* [WORK ORDER]: Repeat each of these records exactly.
---------- DATA RECORDS ----------
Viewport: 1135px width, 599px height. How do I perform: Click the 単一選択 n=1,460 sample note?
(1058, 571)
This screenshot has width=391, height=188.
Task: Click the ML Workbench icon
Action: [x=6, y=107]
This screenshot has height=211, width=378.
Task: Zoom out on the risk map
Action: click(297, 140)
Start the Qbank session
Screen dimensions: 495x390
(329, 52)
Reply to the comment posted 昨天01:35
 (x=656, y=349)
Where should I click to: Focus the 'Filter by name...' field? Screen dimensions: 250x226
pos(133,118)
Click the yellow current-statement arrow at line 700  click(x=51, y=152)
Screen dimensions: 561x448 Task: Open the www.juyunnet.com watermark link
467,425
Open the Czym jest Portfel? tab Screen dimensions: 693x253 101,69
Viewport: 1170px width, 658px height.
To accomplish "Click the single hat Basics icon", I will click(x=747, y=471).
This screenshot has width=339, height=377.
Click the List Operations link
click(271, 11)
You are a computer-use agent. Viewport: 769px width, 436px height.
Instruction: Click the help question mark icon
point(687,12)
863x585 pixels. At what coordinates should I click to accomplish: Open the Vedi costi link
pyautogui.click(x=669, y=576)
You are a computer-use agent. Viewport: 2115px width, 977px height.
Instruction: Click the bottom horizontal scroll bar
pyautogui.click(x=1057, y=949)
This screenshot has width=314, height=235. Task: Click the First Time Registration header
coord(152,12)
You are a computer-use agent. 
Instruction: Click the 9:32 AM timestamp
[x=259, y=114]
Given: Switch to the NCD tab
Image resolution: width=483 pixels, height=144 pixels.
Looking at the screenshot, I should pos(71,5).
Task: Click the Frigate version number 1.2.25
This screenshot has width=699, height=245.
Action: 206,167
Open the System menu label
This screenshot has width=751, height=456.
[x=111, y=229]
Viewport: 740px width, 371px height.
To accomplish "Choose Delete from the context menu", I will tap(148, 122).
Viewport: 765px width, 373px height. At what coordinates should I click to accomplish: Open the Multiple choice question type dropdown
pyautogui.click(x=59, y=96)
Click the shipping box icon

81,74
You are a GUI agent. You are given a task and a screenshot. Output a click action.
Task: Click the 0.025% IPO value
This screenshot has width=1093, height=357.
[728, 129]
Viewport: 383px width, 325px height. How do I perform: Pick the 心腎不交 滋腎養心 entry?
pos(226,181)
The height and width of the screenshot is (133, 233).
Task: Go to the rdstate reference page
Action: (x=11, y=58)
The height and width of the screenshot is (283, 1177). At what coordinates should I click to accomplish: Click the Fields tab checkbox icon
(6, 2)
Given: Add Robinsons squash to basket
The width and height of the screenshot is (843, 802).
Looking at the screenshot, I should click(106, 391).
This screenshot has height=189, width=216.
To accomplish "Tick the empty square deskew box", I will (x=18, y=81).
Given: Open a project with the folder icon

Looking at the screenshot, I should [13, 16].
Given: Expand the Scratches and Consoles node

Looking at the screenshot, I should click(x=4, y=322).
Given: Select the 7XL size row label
----------
* [TASK RESULT]:
Viewport: 1135px width, 599px height. How do I perform: Click the 単一選択 n=1,460 sample note?
(1058, 571)
This screenshot has width=391, height=188.
Task: Click the ML Workbench icon
Action: [x=6, y=107]
This screenshot has height=211, width=378.
Task: Zoom out on the risk map
Action: click(297, 140)
Start the Qbank session
Screen dimensions: 495x390
(329, 52)
Reply to the comment posted 昨天01:35
 (x=656, y=349)
Where should I click to: Focus the 'Filter by name...' field? Screen dimensions: 250x226
pos(133,118)
Click the yellow current-statement arrow at line 700  click(x=51, y=152)
Screen dimensions: 561x448 Task: Open the www.juyunnet.com watermark link
467,425
Open the Czym jest Portfel? tab Screen dimensions: 693x253 101,69
Viewport: 1170px width, 658px height.
To accomplish "Click the single hat Basics icon", I will click(x=747, y=471).
This screenshot has width=339, height=377.
Click the List Operations link
click(271, 11)
You are a computer-use agent. Viewport: 769px width, 436px height.
Instruction: Click the help question mark icon
point(687,12)
863x585 pixels. At what coordinates should I click to accomplish: Open the Vedi costi link
pyautogui.click(x=669, y=576)
You are a computer-use agent. Viewport: 2115px width, 977px height.
Instruction: Click the bottom horizontal scroll bar
pyautogui.click(x=1057, y=949)
This screenshot has width=314, height=235. Task: Click the First Time Registration header
coord(152,12)
You are a computer-use agent. 
Instruction: Click the 9:32 AM timestamp
[x=259, y=114]
Given: Switch to the NCD tab
Image resolution: width=483 pixels, height=144 pixels.
Looking at the screenshot, I should pos(71,5).
Task: Click the Frigate version number 1.2.25
This screenshot has width=699, height=245.
Action: 206,167
Open the System menu label
This screenshot has width=751, height=456.
[x=111, y=229]
Viewport: 740px width, 371px height.
To accomplish "Choose Delete from the context menu", I will tap(148, 122).
Viewport: 765px width, 373px height. At what coordinates should I click to accomplish: Open the Multiple choice question type dropdown
pyautogui.click(x=59, y=96)
Click the shipping box icon

81,74
You are a GUI agent. You are given a task and a screenshot. Output a click action.
Task: Click the 0.025% IPO value
This screenshot has width=1093, height=357.
[728, 129]
Viewport: 383px width, 325px height. How do I perform: Pick the 心腎不交 滋腎養心 entry?
pos(226,181)
The height and width of the screenshot is (133, 233).
Task: Go to the rdstate reference page
Action: (x=11, y=58)
The height and width of the screenshot is (283, 1177). At what coordinates should I click to accomplish: Click the Fields tab checkbox icon
(6, 2)
Given: Add Robinsons squash to basket
The width and height of the screenshot is (843, 802).
Looking at the screenshot, I should click(106, 391).
This screenshot has height=189, width=216.
To accomplish "Tick the empty square deskew box", I will (x=18, y=81).
Given: Open a project with the folder icon

Looking at the screenshot, I should [13, 16].
Given: Expand the Scratches and Consoles node

Looking at the screenshot, I should click(x=4, y=322).
Given: Select the 7XL size row label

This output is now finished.